I wrote several tools for this but wanted to try something new.
Maybe its a perfect solution for all my datasheets I use in my electronics as well.
So I installed Paperless-ngx using docker.
Paperless-ngx is a community-supported open-source document management system that transforms your physical documents into a searchable online archive so you can keep, well, less paper.
Features
Organize and index your scanned documents with tags, correspondents, types, and more.
Your data is stored locally on your server and is never transmitted or shared in any way.
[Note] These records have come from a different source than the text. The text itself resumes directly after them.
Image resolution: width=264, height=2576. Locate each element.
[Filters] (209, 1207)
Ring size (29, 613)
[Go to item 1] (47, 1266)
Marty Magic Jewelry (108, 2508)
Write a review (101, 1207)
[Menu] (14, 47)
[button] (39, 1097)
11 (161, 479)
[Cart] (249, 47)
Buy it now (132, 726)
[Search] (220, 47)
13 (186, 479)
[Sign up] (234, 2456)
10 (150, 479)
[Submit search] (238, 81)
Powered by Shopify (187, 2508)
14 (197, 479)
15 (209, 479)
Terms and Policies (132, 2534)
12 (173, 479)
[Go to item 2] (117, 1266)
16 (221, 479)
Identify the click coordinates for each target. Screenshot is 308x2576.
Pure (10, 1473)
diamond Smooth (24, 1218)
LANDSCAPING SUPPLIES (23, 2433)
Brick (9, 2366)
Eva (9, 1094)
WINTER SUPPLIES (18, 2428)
Performs OCR on your documents, adding searchable and selectable text, even to documents scanned with only images.
Utilizes the open-source Tesseract engine to recognize more than 100 languages.
Documents are saved as PDF/A format which is designed for long term storage, alongside the unaltered originals.
Uses machine-learning to automatically add tags, correspondents and document types to your documents.
Supports PDF documents, images, plain text files, Office documents (Word, Excel, PowerPoint, and LibreOffice equivalents) and more.
Paperless stores your documents plain on disk. Filenames and folders are managed by paperless and their format can be configured freely with different configurations assigned to different documents.
Beautiful, modern web application that features:
Customizable dashboard with statistics.
Filtering by tags, correspondents, types, and more.
Bulk editing of tags, correspondents, types and more.
Drag-and-drop uploading of documents throughout the app.
Customizable views can be saved and displayed on the dashboard and / or sidebar.
Support for custom fields of various data types.
Shareable public links with optional expiration.
Full text search helps you find what you need:
Auto completion suggests relevant words from your documents.
Results are sorted by relevance to your search query.
Highlighting shows you which parts of the document matched the query.
Searching for similar documents (“More like this”)
Email processing: import documents from your email accounts:
Configure multiple accounts and rules for each account.
After processing, paperless can perform actions on the messages such as marking as read, deleting and more.
A built-in robust multi-user permissions system that supports ‘global’ permissions as well as per document or object.
A powerful workflow system that gives you even more control.
Optimized for multi core systems: Paperless-ngx consumes multiple documents in parallel.
The integrated sanity checker makes sure that your document archive is in good health.
I’ll keep adding to this page at a later time
"If something is worth doing, it's worth overdoing."